= 1999 in birding and ornithology =

 See also 1998 in birding and ornithology, main events of 1999 and 2000 in birding and ornithology

==Worldwide==
===New species===

See also Bird species new to science described in the 1990s

- The jocotoco antpitta from Ecuador is described.

===Taxonomic developments===
To be completed

==Europe==
===Britain===
====Breeding birds====
- More than 400 red kites fledged across Britain.

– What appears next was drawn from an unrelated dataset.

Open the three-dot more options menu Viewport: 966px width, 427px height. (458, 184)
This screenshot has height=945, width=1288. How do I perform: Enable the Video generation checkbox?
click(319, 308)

====Migrant and wintering birds====
- Large numbers of pomarine skuas are seen off the east coast during October and November.

====Rare birds====
- The third and fourth Iberian chiffchaffs are seen during the spring.
- Britain's third spectacled warbler is seen in Devon in June.
- The first royal tern for Scotland and fifth for Britain is seen in Lothian in August.
- There is an influx of American waders during September.
- A short-billed dowitcher seen first in Aberdeenshire and then in Cleveland is the first record for Britain.
- Britain's first short-toed eagle (Circaetus gallicus) is found on the Isles of Scilly on 7 October until 11 October
- A black-faced bunting in Northumberland in October is the second for Britain.
- Britain's second mourning dove appears in the Outer Hebrides in November.
- Britain's fifth Balearic woodchat shrike (Lanius senator badius) at Troy Town, St Agnes from 21 to 27 April. (Accepted by the BBRC)

====Other events====
- The British Birdwatching Fair has Brazil's Atlantic forests as its theme for the year.

===Scandinavia===
To be completed

==North America==
- In April, Louisiana State University student David Kulivan sees a pair of ivory-billed woodpeckers in the Pearl River Wildlife Management Area on the Louisiana/Mississippi border.